The Terra Luna Traditional neighborhood voted in favor of a crucial proposition to establish dynamic minimal commissions for validators who rely on voting authority. A proposal to further the decentralization and safety of the Terra Luna Traditional community has received universal approval from the validators of the LUNC community.
The proposal by StrathCole and HappyCattyCrypto for a “Dynamic Minimal Fee based mostly on Voting Energy” (Proposal 11738) has been approved based on the current vote total.
Enhancing the Community
In an unexpected turn of events, validators have expressed support for the idea that it might affect their commissions. The amendment passed the “move threshold” with 84 percent of the vote. There were 6% of “Abstain” votes and 10% of “No” votes.
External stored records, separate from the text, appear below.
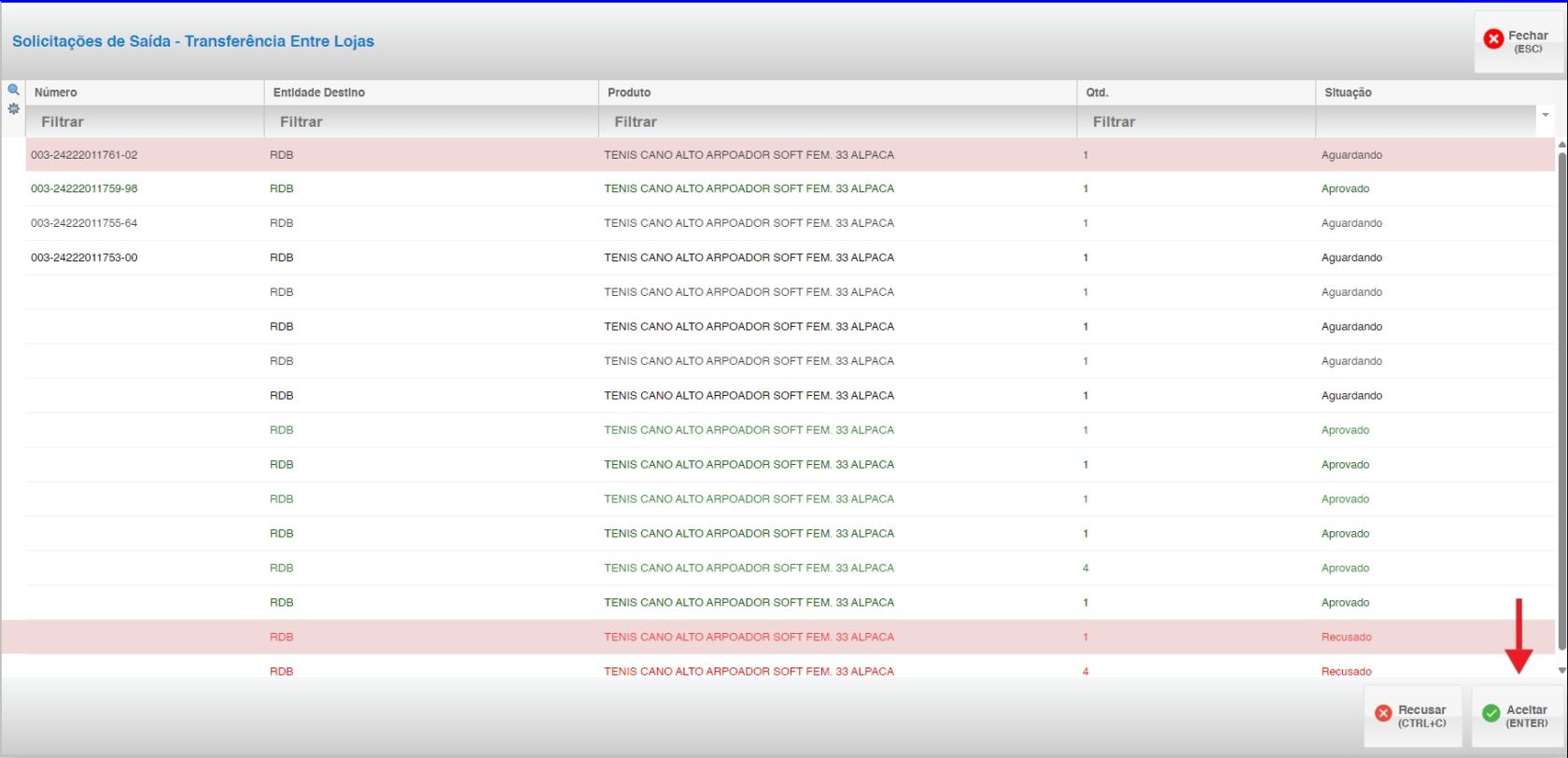The width and height of the screenshot is (1568, 758).
Task: Sort by the Número column header
Action: (56, 92)
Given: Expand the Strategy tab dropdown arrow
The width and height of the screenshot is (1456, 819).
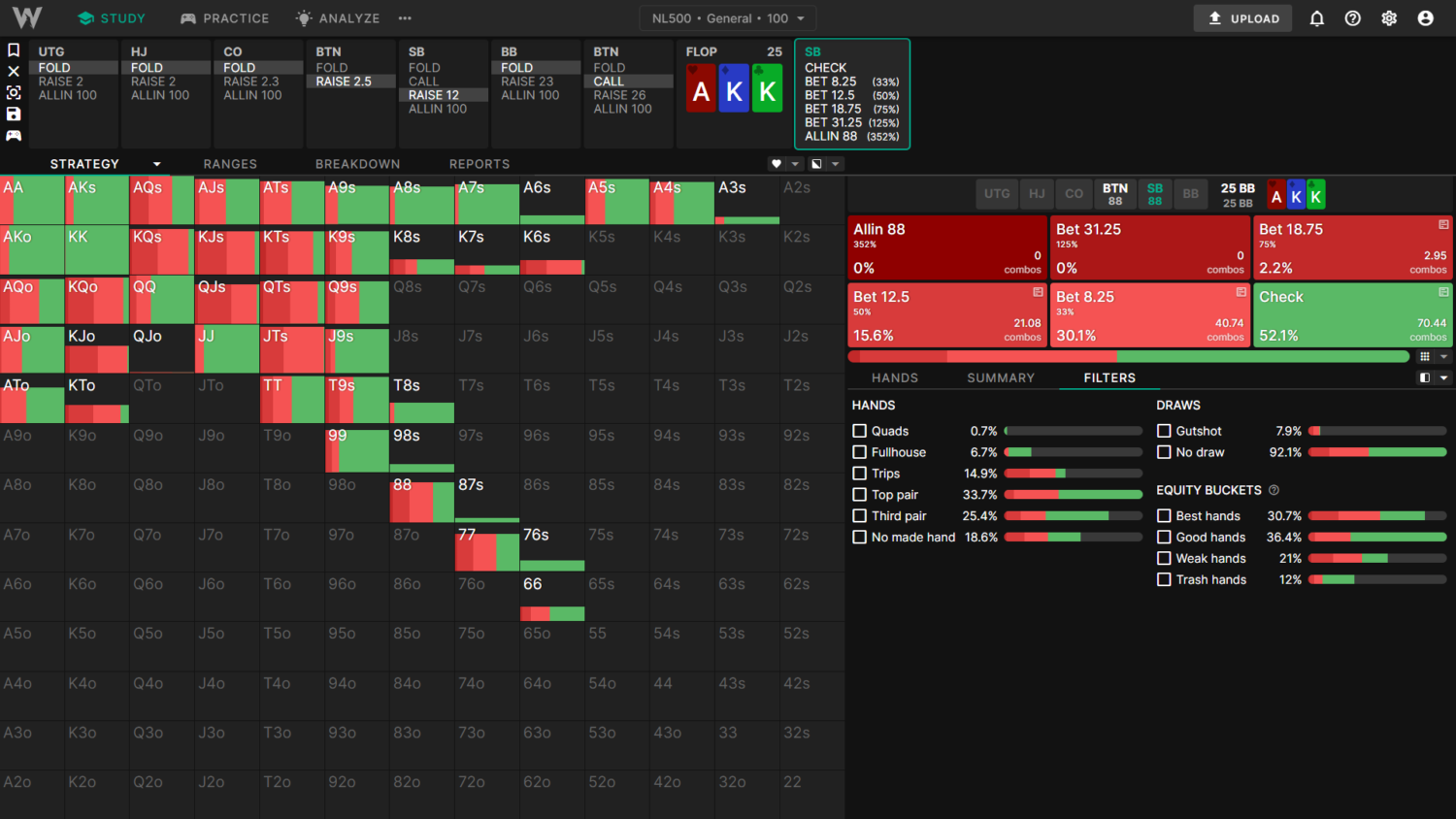Looking at the screenshot, I should 156,164.
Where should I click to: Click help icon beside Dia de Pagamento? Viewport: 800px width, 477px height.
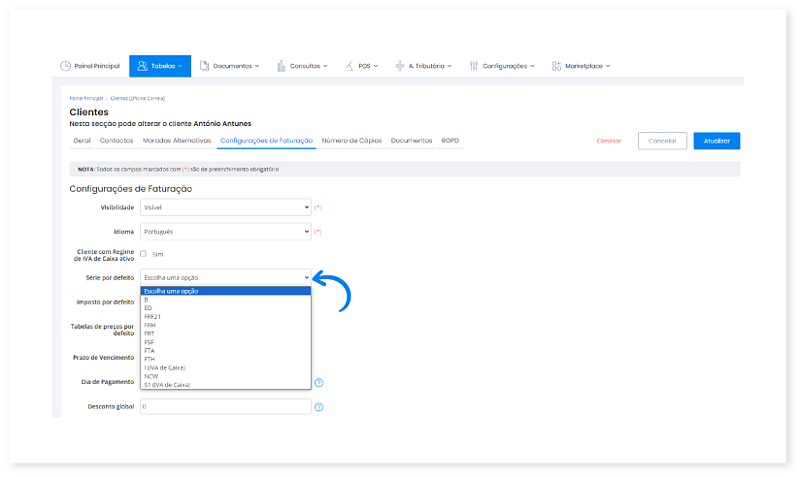[319, 382]
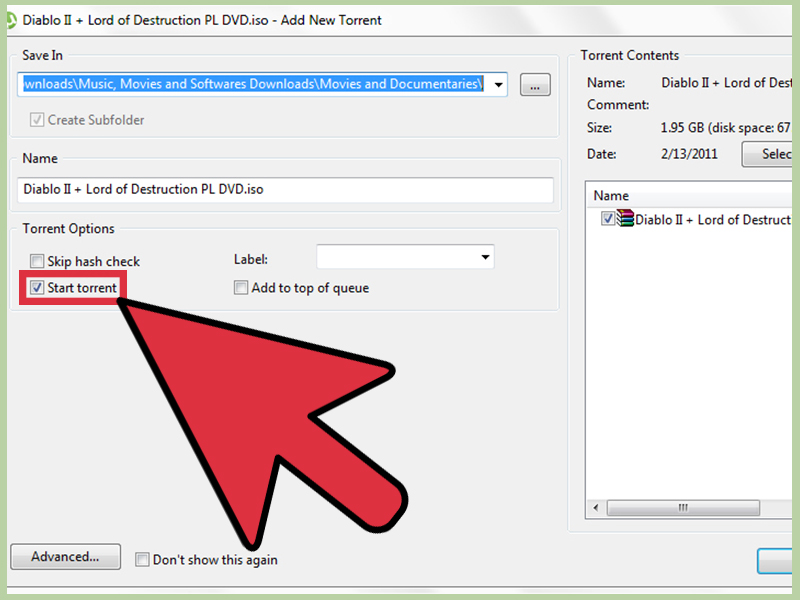Click the horizontal scrollbar thumb in contents
800x600 pixels.
(683, 508)
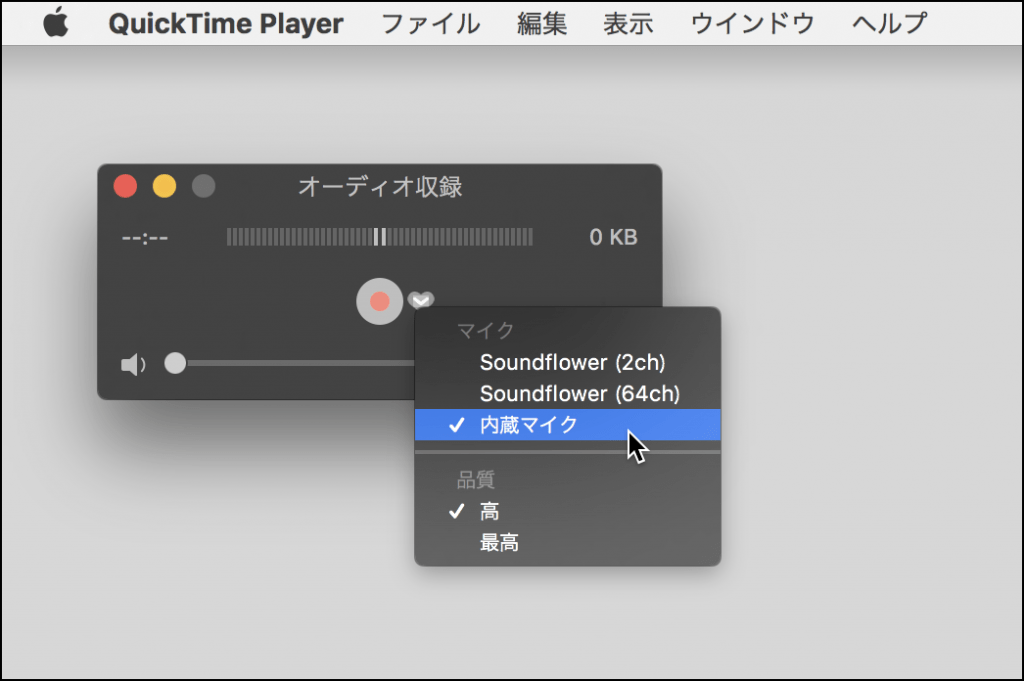Select Soundflower (2ch) from the microphone list
Screen dimensions: 1024x681
[x=574, y=363]
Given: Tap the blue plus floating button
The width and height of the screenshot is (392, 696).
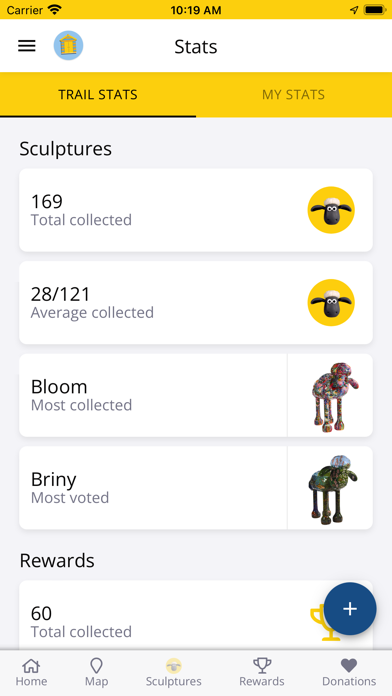Looking at the screenshot, I should pos(350,609).
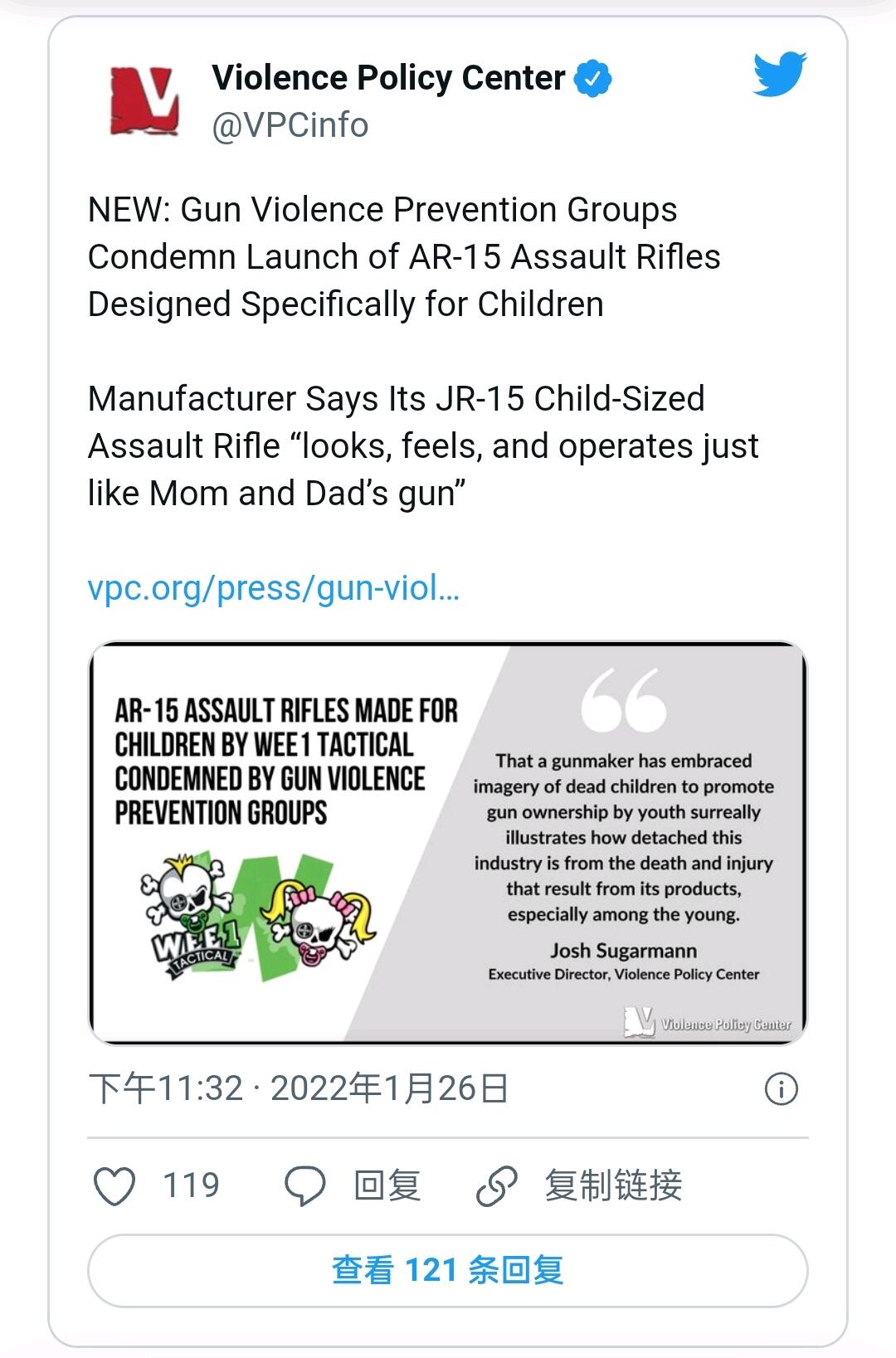Click the Twitter bird logo

point(779,75)
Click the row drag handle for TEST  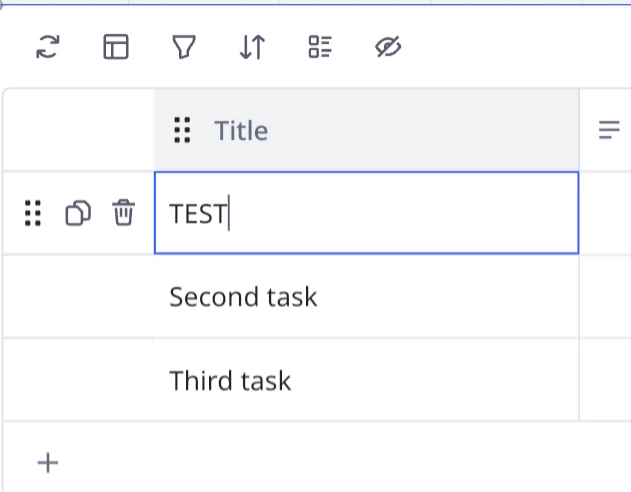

Additionally, out of the 44 validators present, 36 “Sure” votes were cast in favor of the governance. In an effort to address the problem of centralized voting within the Terra Luna Traditional society, the idea was developed. It ought to increase the community’s inherent adaptability, safety, and decentralization. Now, validators with fewer votes could offer more appealing fee charges.
The neighborhood’s approval of a 5% minimal fee proposal to boost validators on the chain and pay validators made the governance voting even more decentralized. However, compared to before, powerful validators have centralized their vote far more.
According to information from CMC, the prices of LUNC and USTC, two tokens that are part of the Terra Luna Traditional ecosystem, fell by roughly 23% and 20%, respectively, over the past month. Recent price declines in LUNC and USTC can be attributed to the cryptocurrency market’s massive advertising.